At least, in terms of functionality and ease of use. Though I've been an iPhone advocate for years, this past week I've been using a loaner Nokia Lumia 928 running Windows Phone 8 and, well, I haven't missed my iPhone. That's not to say the Lumia is better, or that WP8 is better than iOS. They're not.
But for most people, most of the time, neither is better in any meaningful sense.
Mark Guim captures this well:
When I use a Lumia, I miss android. When I use android, I miss the iPhone. When I use an iPhone, I miss the Lumia.— Mark Guim (@markguim) May 26, 2013
In other words, we may actually be at a point when no mobile phone or platform is "best" in any meaningful sense; that it's all a matter of price and personal preference.
This shouldn't be surprising. Despite years of Apple's iPhone being demonstrably better than Google Android devices, people still bought Android phones in droves. Now that Android has caught up and, in some respects (Google Now, anyone?) surpassed the iPhone, Google is unlikely to relinquish its lead.
Hence, we're simply not destined to see a market equally split between Apple, Microsoft and Google, no matter Windows Phone 8 growth or any slippage from Android.
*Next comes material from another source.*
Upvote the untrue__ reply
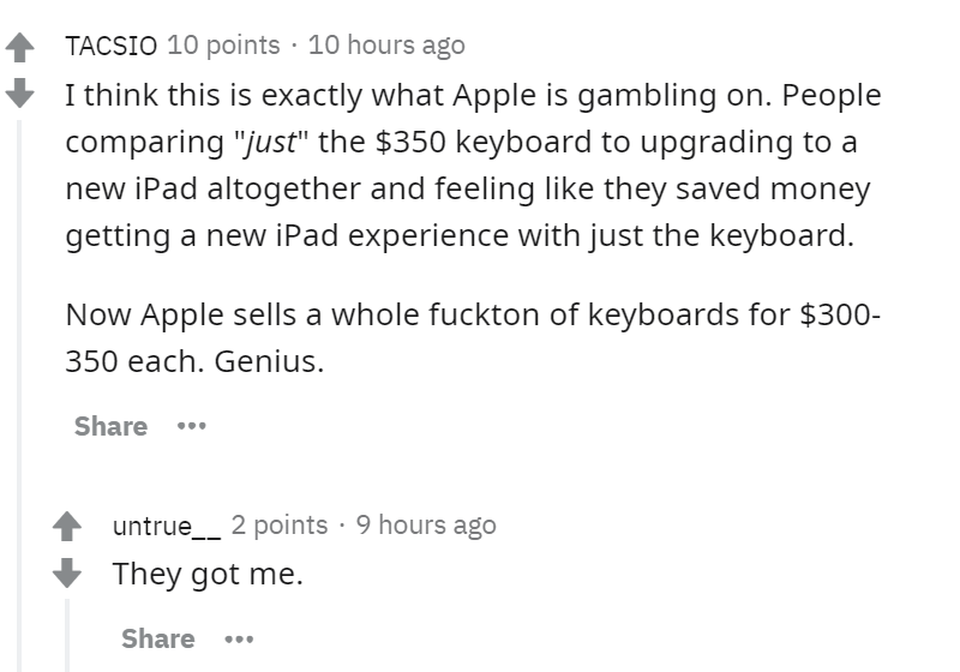The image size is (960, 672). tap(67, 526)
According to a recent IDC Worldwide Quarterly Mobile Phone Tracker, Android rules the mobile roost, and will for a long, long time.
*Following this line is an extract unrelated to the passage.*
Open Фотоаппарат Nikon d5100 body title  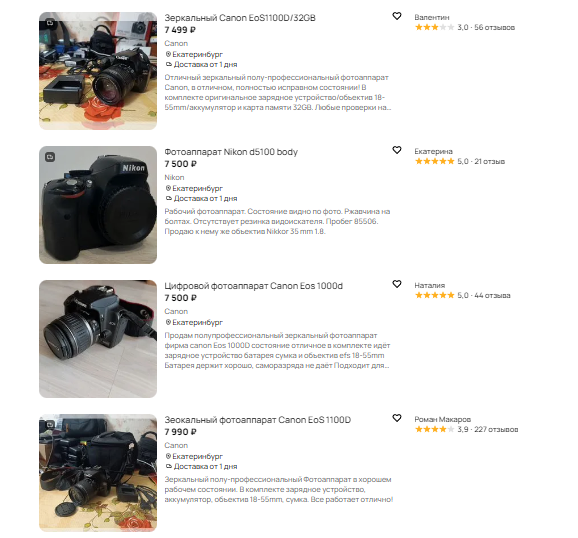click(231, 152)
But for those people who don't keep score on market share, and simply want a great phone, the good news is that there are few bad choices. While the Lumia 928 is a bit bigger and heavier than I like, many have been buying larger Android devices and prefer them.
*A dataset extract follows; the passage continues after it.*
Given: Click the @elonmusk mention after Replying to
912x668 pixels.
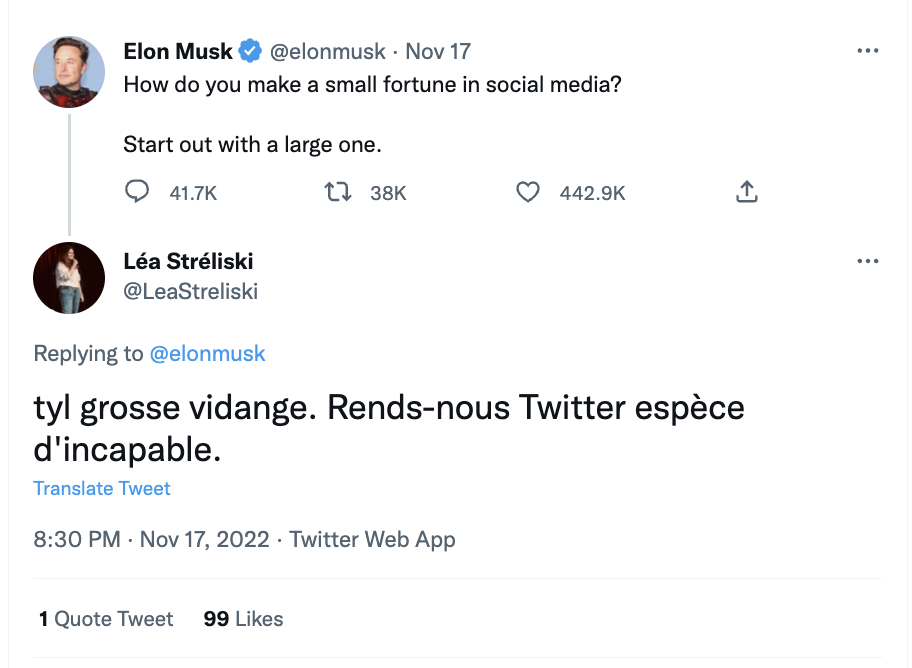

There are other things I love about the Lumia and the Windows software running on it.
Pictures, for one, look better. That said, while Nokia makes much of its low-light camera performance, I didn't find that the camera worked much better in low light than my iPhone. Both were pretty bad.
I also loved the deep integration of Twitter and Facebook into Windows. When I looked at photos, it pulled in Facebook and Twitter updates, making it simple to reply. I've been off Facebook for months now, and it was so seamless to reply to friends' photos that I actually got a few "Wait! I thought you were off FB?" responses. I am. Where Windows ends and Facebook begins is pretty blurred in WP8.
Again, this doesn't mean you need to dump whatever phone you have and rush out to buy a Nokia Lumia. Or a Samsung Galaxy. Or an Apple iPhone. What it does mean is that you're unlikely to miss your old phone much if you do choose to switch for whatever reason.
Yes, if you persist in using Apple's Maps app, you're going to notice a huge improvement moving to either Nokia or an Android device (or, for that matter, Google Maps on your iPhone). I set Google Maps and Nokia's Drive+ side-by-side on a trip out to visit my grandparents graves on Saturday and found that while both delivered slightly different directions, both were accurate and got me to the right location. (That said, I was pulling my hair out when the Lumia kept nagging me to slow down. I figured out how to turn off this safety feature and from then on was fine.)
Even music, which has been the primary reason I've stuck with the iPhone, automatically synced with Windows using a simple Windows utility. Yes, there were some older Apple music files that Windows can't move due to DRM restrictions, but most of my music made the transition without a hitch. And given that Nokia phones come with a Pandora-esque all-you-can-eat Nokia Music, not to mention availability of other cloud music offerings like Spotify, some may find the desire to move old music files quaint.
Indeed, the more mobile services move to the cloud, the less lock-in there is on any particular device, and the easier it is to move between operating systems and hardware devices.
In short, the smartphone wars are over. Users won.